Mi buen Orqueda, tenía ganas de mandarle cierto famoso video de Maradona, pero después su crítica me resultó tan apasionada que me serené. Aquello de «por ahora mi vida sigue igual» fue duro -tampoco es que uno tiene que andar por ahí cambiandole la vida a la gente- pero hacemos las paces con la idea del que escribe borgeanadas y filma tonteras, que me parece muy ingeniosa. Me alegra que haya disfrutado de la famosa granada: Valerita ha de estar feliz con su descubrimiento (y sin embargo, nadie agarró el «I smell the blood of an englishman» al final de HE). En todo caso, disfruté su crítica, y eso es poco frecuente. Gracias.

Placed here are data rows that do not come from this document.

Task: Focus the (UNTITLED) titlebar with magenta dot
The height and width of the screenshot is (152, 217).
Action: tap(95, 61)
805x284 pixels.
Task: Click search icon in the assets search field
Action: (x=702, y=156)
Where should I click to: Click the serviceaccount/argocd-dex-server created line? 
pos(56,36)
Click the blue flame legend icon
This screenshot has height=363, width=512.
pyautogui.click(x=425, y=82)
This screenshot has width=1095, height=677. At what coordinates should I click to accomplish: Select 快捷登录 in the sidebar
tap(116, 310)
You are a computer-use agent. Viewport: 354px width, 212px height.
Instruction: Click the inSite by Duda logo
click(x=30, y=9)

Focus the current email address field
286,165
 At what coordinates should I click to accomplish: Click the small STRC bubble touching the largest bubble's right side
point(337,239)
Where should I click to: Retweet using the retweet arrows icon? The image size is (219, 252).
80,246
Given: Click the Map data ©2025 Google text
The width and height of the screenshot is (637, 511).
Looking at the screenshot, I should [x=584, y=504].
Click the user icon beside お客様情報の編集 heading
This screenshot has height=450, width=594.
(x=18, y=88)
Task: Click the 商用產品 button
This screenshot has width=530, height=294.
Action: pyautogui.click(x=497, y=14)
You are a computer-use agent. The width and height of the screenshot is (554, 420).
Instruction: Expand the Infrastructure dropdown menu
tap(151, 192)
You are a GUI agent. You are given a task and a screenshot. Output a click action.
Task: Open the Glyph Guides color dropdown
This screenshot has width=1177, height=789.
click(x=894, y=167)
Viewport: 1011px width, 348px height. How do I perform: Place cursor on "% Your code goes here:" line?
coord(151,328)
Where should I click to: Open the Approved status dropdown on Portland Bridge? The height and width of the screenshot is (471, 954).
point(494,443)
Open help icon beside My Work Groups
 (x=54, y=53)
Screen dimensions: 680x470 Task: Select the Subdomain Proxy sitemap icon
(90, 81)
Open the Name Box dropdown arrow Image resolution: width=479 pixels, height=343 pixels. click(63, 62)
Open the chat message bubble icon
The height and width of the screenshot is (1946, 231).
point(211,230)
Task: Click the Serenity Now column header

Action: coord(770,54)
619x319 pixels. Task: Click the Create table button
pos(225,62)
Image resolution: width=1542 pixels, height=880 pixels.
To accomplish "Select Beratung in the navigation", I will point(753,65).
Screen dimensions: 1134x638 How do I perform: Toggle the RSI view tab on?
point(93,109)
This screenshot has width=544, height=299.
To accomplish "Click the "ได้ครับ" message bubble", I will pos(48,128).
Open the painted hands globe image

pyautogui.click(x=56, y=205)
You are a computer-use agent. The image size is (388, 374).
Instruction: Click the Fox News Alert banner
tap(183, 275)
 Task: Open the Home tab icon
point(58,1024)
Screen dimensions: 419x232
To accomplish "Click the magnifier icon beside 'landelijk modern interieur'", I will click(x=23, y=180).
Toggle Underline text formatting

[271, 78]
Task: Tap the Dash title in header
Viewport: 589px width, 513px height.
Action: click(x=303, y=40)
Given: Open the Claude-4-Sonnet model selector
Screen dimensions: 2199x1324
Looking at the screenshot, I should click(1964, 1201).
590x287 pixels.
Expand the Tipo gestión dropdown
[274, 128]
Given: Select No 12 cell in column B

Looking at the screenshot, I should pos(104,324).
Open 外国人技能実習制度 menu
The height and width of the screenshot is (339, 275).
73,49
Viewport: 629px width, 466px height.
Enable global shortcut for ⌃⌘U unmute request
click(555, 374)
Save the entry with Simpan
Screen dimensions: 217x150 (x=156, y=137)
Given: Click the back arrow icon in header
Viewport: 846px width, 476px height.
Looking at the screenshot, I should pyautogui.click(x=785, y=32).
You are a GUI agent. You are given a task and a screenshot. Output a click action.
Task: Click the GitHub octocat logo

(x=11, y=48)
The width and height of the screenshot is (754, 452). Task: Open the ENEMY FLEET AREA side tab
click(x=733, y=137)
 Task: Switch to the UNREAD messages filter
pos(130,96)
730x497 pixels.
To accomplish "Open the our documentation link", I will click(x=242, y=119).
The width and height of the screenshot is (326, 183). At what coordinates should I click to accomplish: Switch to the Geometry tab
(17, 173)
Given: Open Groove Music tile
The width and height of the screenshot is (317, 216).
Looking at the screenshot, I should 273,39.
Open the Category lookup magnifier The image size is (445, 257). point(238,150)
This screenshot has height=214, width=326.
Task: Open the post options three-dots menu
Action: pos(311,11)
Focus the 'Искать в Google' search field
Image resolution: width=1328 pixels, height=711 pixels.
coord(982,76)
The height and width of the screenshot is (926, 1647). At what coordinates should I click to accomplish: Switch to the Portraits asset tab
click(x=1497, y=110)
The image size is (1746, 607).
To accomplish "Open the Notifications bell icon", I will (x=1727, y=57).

Estimado heredero de Rocambole, «Cyrano de la pègre», como alguna vez lo llamó Sartre, celebro que haya encontrado apasionado mi texto, y de paso le cuento que, gracias a esas diez horas que me faltaban ver, mi vida ha vuelto a cambiar y para bien. Cuestiones de la prestidigitación, ya ve. Pero lo cierto es que ahora podemos estar en paz. Saludos.
Si su idea era impresionar a este gordo tramposo, su reflexión (¿su obra maestra?) lo ha conseguido.
Y a mí se me ablanda el corazón de sólo saber eso.